**WHAT YOU SHOULD DO:**
A single number is wanted: how many lines of the records below contain the word "will".

Stored items
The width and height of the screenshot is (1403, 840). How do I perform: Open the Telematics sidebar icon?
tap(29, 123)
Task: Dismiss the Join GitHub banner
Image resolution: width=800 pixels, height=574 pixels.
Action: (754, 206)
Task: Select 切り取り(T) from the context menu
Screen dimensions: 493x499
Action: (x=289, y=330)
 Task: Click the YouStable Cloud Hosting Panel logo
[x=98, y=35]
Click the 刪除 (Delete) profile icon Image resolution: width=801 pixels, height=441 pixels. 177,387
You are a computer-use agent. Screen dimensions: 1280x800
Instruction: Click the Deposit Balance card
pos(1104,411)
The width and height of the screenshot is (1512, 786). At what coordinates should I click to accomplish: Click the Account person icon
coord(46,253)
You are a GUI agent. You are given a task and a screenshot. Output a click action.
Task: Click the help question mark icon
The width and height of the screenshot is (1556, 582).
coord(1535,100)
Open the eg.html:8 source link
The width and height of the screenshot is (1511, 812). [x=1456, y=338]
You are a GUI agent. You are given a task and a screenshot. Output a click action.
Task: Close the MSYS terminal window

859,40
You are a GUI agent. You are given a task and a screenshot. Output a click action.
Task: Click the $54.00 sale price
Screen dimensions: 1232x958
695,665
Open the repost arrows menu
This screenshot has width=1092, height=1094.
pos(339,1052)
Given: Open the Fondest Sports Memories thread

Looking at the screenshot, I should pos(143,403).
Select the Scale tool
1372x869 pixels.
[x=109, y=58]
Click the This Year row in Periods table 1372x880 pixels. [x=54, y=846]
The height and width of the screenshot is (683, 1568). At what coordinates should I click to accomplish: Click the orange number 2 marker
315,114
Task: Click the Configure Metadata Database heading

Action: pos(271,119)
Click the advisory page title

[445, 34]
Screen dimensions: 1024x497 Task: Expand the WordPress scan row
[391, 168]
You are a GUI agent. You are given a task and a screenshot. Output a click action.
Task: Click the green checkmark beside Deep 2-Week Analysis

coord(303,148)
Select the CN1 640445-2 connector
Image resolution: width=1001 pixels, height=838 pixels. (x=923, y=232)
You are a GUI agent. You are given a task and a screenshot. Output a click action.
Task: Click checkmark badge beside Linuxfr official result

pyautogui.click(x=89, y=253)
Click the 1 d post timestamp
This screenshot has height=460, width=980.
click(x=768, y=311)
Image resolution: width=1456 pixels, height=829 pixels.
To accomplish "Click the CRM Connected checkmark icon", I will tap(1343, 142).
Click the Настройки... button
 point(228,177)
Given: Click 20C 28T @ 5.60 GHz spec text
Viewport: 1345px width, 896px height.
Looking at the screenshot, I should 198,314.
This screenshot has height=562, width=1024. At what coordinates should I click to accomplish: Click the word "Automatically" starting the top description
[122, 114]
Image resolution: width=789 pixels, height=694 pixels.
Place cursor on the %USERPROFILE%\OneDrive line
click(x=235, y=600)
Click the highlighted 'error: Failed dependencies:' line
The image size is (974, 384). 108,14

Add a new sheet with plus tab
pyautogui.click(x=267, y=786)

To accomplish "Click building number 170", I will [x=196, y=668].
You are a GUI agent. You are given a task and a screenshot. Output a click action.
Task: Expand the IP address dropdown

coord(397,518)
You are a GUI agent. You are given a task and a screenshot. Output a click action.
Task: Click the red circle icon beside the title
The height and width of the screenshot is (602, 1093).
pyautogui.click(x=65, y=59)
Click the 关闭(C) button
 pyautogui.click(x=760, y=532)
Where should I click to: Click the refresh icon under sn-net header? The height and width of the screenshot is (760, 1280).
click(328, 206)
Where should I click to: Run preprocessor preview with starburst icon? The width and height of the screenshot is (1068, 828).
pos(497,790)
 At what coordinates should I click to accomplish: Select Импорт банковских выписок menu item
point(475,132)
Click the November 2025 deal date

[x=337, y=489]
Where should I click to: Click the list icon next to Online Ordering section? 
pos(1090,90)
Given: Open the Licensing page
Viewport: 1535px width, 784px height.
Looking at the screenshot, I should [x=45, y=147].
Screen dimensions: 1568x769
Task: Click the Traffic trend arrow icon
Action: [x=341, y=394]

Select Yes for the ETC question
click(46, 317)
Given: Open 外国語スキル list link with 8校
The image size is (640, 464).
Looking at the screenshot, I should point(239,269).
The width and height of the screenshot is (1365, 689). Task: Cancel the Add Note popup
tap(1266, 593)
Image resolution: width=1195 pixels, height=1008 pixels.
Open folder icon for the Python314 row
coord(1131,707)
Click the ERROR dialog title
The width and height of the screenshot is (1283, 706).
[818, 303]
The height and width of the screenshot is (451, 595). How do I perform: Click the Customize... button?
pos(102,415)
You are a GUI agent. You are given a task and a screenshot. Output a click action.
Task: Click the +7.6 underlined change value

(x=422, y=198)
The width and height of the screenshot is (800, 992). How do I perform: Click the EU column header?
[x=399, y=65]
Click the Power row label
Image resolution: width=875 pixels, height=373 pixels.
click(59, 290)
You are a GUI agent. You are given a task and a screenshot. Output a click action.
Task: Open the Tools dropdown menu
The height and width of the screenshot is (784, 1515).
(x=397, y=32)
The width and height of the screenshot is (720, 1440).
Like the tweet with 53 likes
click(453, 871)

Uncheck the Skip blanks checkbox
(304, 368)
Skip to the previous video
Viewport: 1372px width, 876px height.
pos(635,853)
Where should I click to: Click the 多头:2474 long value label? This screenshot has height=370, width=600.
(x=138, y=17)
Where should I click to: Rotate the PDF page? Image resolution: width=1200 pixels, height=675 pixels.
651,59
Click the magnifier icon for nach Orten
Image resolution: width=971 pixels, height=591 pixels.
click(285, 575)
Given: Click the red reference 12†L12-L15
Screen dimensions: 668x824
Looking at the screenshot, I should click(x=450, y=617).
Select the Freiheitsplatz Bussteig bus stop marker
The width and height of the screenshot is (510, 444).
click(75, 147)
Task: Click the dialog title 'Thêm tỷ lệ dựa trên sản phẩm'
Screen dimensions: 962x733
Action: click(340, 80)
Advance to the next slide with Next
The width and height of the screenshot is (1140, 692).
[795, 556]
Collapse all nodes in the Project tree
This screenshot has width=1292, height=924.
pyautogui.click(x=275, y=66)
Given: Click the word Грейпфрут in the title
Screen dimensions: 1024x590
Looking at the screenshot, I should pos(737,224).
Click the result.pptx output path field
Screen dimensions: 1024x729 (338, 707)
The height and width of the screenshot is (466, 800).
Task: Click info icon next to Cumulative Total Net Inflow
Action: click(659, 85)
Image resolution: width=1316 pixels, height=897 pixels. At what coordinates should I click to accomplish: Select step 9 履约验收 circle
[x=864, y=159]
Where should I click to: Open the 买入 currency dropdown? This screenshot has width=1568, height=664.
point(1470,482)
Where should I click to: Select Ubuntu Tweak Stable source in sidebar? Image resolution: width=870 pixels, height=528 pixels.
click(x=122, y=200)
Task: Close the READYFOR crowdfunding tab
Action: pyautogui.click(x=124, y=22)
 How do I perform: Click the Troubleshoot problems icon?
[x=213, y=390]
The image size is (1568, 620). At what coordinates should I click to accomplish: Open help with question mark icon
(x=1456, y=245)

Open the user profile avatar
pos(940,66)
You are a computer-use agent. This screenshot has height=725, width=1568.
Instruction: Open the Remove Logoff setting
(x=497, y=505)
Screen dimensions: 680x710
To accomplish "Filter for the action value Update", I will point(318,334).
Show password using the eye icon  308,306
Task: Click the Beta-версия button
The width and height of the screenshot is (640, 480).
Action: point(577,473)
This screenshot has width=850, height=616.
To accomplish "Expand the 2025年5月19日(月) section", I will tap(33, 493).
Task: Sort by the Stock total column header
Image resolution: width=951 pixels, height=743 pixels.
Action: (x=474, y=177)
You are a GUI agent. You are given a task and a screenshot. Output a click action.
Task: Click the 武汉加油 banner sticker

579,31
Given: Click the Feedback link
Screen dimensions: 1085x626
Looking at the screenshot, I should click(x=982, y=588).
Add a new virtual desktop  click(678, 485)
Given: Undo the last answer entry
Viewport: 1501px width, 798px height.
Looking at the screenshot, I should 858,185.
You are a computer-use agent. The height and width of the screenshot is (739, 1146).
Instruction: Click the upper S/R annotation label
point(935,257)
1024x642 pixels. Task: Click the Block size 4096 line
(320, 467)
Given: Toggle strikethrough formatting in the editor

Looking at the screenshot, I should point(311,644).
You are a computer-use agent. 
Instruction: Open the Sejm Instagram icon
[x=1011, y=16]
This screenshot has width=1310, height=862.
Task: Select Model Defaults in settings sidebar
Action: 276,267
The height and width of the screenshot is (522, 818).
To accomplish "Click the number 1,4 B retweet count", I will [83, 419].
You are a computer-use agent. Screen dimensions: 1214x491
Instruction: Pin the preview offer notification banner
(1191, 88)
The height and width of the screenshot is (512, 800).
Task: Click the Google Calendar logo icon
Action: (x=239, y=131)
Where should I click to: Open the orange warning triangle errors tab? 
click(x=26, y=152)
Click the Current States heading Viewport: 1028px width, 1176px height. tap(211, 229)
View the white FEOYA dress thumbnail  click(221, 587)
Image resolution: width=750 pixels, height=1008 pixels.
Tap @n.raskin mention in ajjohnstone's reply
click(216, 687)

**TASK ANSWER:**
5